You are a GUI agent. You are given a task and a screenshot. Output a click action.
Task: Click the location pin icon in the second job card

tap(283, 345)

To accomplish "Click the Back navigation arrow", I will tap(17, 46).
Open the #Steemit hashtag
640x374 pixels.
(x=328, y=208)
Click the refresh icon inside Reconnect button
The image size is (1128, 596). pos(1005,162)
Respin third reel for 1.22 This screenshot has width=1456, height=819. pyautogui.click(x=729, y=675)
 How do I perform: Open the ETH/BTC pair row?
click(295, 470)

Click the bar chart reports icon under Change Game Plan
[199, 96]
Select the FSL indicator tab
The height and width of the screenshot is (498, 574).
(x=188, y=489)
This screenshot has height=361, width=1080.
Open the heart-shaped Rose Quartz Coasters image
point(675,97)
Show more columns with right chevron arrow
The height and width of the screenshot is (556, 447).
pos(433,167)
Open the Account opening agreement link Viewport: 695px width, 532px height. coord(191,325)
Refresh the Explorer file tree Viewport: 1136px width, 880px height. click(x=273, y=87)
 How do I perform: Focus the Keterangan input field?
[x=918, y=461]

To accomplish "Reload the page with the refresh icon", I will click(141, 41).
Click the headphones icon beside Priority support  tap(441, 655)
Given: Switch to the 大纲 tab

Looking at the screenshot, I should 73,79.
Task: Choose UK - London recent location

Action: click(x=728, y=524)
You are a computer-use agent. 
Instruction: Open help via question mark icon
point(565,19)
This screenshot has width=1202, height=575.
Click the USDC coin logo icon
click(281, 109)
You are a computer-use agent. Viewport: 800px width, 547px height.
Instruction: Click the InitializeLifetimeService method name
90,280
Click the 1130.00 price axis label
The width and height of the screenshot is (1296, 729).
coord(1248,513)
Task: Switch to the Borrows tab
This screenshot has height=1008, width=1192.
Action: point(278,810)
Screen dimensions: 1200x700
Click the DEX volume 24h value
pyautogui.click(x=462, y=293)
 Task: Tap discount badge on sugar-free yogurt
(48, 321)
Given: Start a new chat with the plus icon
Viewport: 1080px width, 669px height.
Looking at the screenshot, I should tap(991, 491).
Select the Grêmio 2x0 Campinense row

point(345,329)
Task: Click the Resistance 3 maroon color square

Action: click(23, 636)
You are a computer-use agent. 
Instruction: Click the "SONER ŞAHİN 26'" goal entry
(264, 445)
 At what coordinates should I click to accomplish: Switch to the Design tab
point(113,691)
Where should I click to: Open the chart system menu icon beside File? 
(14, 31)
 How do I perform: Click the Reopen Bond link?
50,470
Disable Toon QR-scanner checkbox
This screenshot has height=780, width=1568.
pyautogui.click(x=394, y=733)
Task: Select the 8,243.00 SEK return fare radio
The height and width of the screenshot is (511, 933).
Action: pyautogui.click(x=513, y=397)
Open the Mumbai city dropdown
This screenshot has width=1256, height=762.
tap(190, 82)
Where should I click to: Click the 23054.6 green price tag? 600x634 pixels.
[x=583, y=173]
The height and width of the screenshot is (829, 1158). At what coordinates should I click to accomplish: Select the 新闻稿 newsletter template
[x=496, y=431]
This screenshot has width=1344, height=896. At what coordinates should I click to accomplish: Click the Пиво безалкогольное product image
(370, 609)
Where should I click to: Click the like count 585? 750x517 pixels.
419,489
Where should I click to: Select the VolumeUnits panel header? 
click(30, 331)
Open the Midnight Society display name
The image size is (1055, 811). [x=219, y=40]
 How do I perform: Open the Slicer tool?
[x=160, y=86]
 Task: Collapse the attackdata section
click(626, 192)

*****

### EXERCISE
All of the entries above need to be reproduced verbatim.

### RESULT OF THE EXERCISE
You are a GUI agent. You are given a task and a screenshot. Output a click action.
Task: Click the location pin icon in the second job card

tap(283, 345)

To accomplish "Click the Back navigation arrow", I will tap(17, 46).
Open the #Steemit hashtag
640x374 pixels.
(x=328, y=208)
Click the refresh icon inside Reconnect button
The image size is (1128, 596). pos(1005,162)
Respin third reel for 1.22 This screenshot has width=1456, height=819. pyautogui.click(x=729, y=675)
 How do I perform: Open the ETH/BTC pair row?
click(295, 470)

Click the bar chart reports icon under Change Game Plan
[199, 96]
Select the FSL indicator tab
The height and width of the screenshot is (498, 574).
(x=188, y=489)
This screenshot has height=361, width=1080.
Open the heart-shaped Rose Quartz Coasters image
point(675,97)
Show more columns with right chevron arrow
The height and width of the screenshot is (556, 447).
pos(433,167)
Open the Account opening agreement link Viewport: 695px width, 532px height. coord(191,325)
Refresh the Explorer file tree Viewport: 1136px width, 880px height. click(x=273, y=87)
 How do I perform: Focus the Keterangan input field?
[x=918, y=461]

To accomplish "Reload the page with the refresh icon", I will click(141, 41).
Click the headphones icon beside Priority support  tap(441, 655)
Given: Switch to the 大纲 tab

Looking at the screenshot, I should 73,79.
Task: Choose UK - London recent location

Action: click(x=728, y=524)
You are a computer-use agent. 
Instruction: Open help via question mark icon
point(565,19)
This screenshot has width=1202, height=575.
Click the USDC coin logo icon
click(281, 109)
You are a computer-use agent. Viewport: 800px width, 547px height.
Instruction: Click the InitializeLifetimeService method name
90,280
Click the 1130.00 price axis label
The width and height of the screenshot is (1296, 729).
coord(1248,513)
Task: Switch to the Borrows tab
This screenshot has height=1008, width=1192.
Action: point(278,810)
Screen dimensions: 1200x700
Click the DEX volume 24h value
pyautogui.click(x=462, y=293)
 Task: Tap discount badge on sugar-free yogurt
(48, 321)
Given: Start a new chat with the plus icon
Viewport: 1080px width, 669px height.
Looking at the screenshot, I should tap(991, 491).
Select the Grêmio 2x0 Campinense row

point(345,329)
Task: Click the Resistance 3 maroon color square

Action: click(23, 636)
You are a computer-use agent. 
Instruction: Click the "SONER ŞAHİN 26'" goal entry
(264, 445)
 At what coordinates should I click to accomplish: Switch to the Design tab
point(113,691)
Where should I click to: Open the chart system menu icon beside File? 
(14, 31)
 How do I perform: Click the Reopen Bond link?
50,470
Disable Toon QR-scanner checkbox
This screenshot has height=780, width=1568.
pyautogui.click(x=394, y=733)
Task: Select the 8,243.00 SEK return fare radio
The height and width of the screenshot is (511, 933).
Action: pyautogui.click(x=513, y=397)
Open the Mumbai city dropdown
This screenshot has width=1256, height=762.
tap(190, 82)
Where should I click to: Click the 23054.6 green price tag? 600x634 pixels.
[x=583, y=173]
The height and width of the screenshot is (829, 1158). At what coordinates should I click to accomplish: Select the 新闻稿 newsletter template
[x=496, y=431]
This screenshot has width=1344, height=896. At what coordinates should I click to accomplish: Click the Пиво безалкогольное product image
(370, 609)
Where should I click to: Click the like count 585? 750x517 pixels.
419,489
Where should I click to: Select the VolumeUnits panel header? 
click(30, 331)
Open the Midnight Society display name
The image size is (1055, 811). [x=219, y=40]
 How do I perform: Open the Slicer tool?
[x=160, y=86]
 Task: Collapse the attackdata section
click(626, 192)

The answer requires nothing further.